The effects of sildenafil in the feto-placental circulation have not been characterized. In the uterine circulation, sildenafil citrate causes uterine artery vasodilation in non-pregnant females [25], and produces vasodilation in small myometrial arteries in women whose pregnancies are complicated by fetal growth retardation [22]. Should sildenafil citrate possess a similar vasodilatory effect in the feto-placental circulation, this would significantly enhance its therapeutic potential in the setting of placental insufficiency. It might also explain, in part, the beneficial effects seen on fetal growth in experimental studies of intrapartum asphyxia [23] and hypoxia [24]. While placental transfer of sildenafil citrate has not been quantified, due to its chemical characteristics it is likely to easily cross the placenta into the fetus.
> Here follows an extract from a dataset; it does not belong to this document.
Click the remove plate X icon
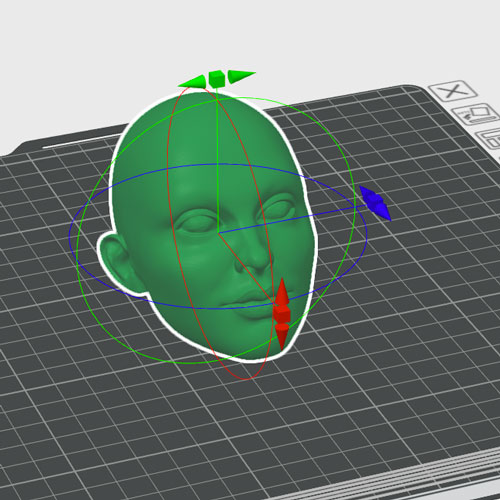 pos(452,91)
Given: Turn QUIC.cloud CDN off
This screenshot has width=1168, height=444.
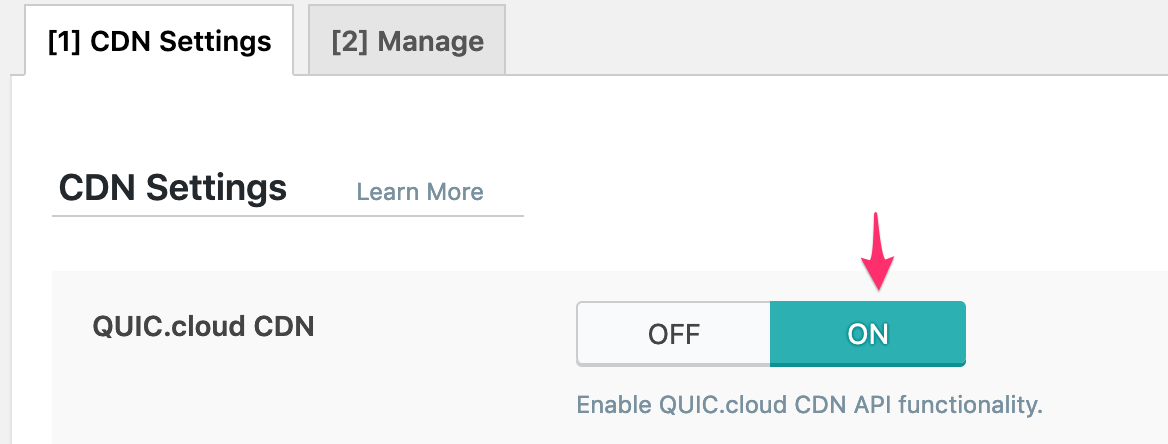Looking at the screenshot, I should coord(673,334).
Phospohdiesterase-5 has previously been demonstrated in the ovine feto-placental circulation [26]. In our study, we demonstrate the presence of mRNA and protein for phosphodiesterase-5, and confirm its presence immunohistochemically, in the human fetal placental circulation. This finding provided the rationale for our subsequent pharmacologic studies. These demonstrate that sildenafil citrate dose dependently vasodilates pre-constricted chorionic plate rings at concentrations of 1 × 10-8 M and greater. Pharmacokinetic data suggest that a 100 mg oral dose of sildenafil citrate produces a plasma concentration in excess of 1 × 10-7 M for 4 to 5 hours [27]. In addition, the peak plasma concentration achieved after an oral dose of sildenafil citrate 100 mg is 440 ng/ml, which equates to 1.5 × 10-6 M [27]. Therefore, sildenafil citrate produced vasodilation in the feto-placental circulation at clinically relevant concentrations.

Our finding that Methylene blue, which is a direct inhibitor of cGMP, attenuated sildenafil citrate vasodilation, demonstrates that sildenafil citrate vasodilation is mediated via a cGMP dependent mechanism in this circulation. The direct cGMP dependant protein kinase inhibitor Rp-8-Br-PET-cGMPS (3 × 10-5 M) significantly attenuated the vasodilation produced by sildenafil citrate, indicating that sildenafil citrate vasodilation is mediated via the cGMP-dependent protein kinase. Our finding that L-NAME did not inhibit sildenafil citrate vasodilation, indicates that de novo nitric oxide generation is not required to produce sildenafil citrate mediated vasorelaxation in this circulation. Conversely, sildenafil citrate potentiated the vasodilation produced by sodium nitroprusside, an exogenous NO donor, indicating that sildenafil citrate increased NO sensitivity.

There are a number of aspects of this study that indicate the need for caution prior to extrapolation to the clinical scenario. Firstly, these studies are conduced in chorionic plate arteries. Characterization of effects of sildenafil citrate on smaller vessels in the feto-placenta circulation (i.e. placental resistance arteries) is also required. Secondly, umbilical cord artery samples were obtained from healthy parturients. Characterization of the effects of sildenafil citrate in the setting of pulmonary hypertension of pregnancy, in which fetal hypoxia may be more frequent, would add further useful information. Finally, there are limitations in extrapolating from in vitro experiments to the in vivo situation, but the experiments conducted here represent a reliable and valid in vitro model for these vascular preparations.

In conclusion, our results demonstrate that phosphodiesterase-5 is present in the feto-placental circulation, and that sildenafil citrate is a vasodilator in this circulation. The vasodilatory effects of sildenafil citrate are mediated via a cGMP dependent mechanism, which involves in increase in vascular sensitivity to NO. These results are of clear significance given the growing role for sildenafil citrate for the treatment of pulmonary hypertension in pregnancy and may indicate a potential role for sildenafil citrate in augmenting feto-placental blood flow in the setting of placental vascular insufficiency.